Wednesday, October 24th
Muhammad Nur Yanhaona
Advisor: Andrew Grimshaw
Attending Faculty: Worthy Martin, chair; Paul Reynolds, Alfred Weaver and Marty Humphrey

10:00 AM, Rice Hall, Rm. 242

Ph.D. Qualifying Exam Presentation
An Agent-Based Distributed Monitoring Framework

ABSTRACT

In compute clusters, monitoring of infrastructure and application components is essential for performance assessment, failure detection, problem forecasting, better resource allocation, and several other reasons. It is often said that a good monitoring solution can make or break an entire service [10]. Scalable monitoring is a non-trivial problem as a good monitoring solution should have as little footprint as to be considered invisible while, at the same time, have a good response time. The demand for flexibility, both in terms of fault-tolerance and adaptability to configuration and environmental changes, puts additional burden over a monitoring solution. Traditional monitoring solutions are not well-equipped to deal with this multifaceted scalability and flexibility problem that will become more prominent in future as clusters are becoming larger and more diversified to accommodate the manifold demands of the era of data-intensive computation. Furthermore, efficient monitoring of virtual clusters, that are steadily gaining popularity, was never a concern for traditional monitoring solutions. Present day trends towards larger and more heterogeneous clusters, rise of virtual data-centers, and greater variability of usage suggest that we have to rethink how we do monitoring. We need solutions that will remain scalable in the face of unforeseen expansions, can work in a wide-range of environments, and be adaptable to changes of requirements. We have developed an agent-based framework for constructing such monitoring solutions.
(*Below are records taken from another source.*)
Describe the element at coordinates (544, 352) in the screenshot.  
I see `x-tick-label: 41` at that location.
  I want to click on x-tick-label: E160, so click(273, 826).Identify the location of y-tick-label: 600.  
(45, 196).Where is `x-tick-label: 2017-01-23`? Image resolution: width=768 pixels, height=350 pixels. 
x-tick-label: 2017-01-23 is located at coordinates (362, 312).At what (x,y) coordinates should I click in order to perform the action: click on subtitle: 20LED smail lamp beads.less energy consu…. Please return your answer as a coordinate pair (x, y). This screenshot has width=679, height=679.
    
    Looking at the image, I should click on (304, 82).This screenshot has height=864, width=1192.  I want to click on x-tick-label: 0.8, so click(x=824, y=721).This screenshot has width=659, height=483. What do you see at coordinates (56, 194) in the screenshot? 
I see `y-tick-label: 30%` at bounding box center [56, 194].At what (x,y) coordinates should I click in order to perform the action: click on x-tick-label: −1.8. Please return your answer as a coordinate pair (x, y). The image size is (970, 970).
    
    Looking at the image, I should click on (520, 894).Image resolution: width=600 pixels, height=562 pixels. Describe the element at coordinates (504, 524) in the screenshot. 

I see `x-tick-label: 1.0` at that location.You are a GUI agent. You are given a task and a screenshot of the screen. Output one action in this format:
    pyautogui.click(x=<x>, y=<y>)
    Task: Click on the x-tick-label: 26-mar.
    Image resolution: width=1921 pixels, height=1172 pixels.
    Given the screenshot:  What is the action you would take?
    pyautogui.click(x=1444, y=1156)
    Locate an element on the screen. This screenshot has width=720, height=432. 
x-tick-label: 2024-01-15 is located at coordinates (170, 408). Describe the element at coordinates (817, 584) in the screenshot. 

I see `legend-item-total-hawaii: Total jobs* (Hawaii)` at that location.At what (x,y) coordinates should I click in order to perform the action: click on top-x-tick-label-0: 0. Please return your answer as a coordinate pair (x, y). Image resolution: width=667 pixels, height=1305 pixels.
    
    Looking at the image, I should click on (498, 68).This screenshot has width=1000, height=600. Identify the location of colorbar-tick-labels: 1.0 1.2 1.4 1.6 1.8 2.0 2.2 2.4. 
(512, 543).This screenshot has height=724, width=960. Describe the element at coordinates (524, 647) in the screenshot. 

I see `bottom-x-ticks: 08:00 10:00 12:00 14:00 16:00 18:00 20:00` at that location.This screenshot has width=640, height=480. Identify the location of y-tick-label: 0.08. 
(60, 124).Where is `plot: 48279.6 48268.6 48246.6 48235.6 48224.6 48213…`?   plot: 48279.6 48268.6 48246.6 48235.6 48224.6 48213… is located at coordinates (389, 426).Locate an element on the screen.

Our framework deals with all scalability and flexibility issues associated with monitoring, and leaves only the use-case specific task of data generation to specific solution. This separation of concerns provides a highly versatile design that enables a single monitoring solution to meet a wide range of requirements in a wide range of environments. This paper presents the design, implementation, and evaluation of our novel framework.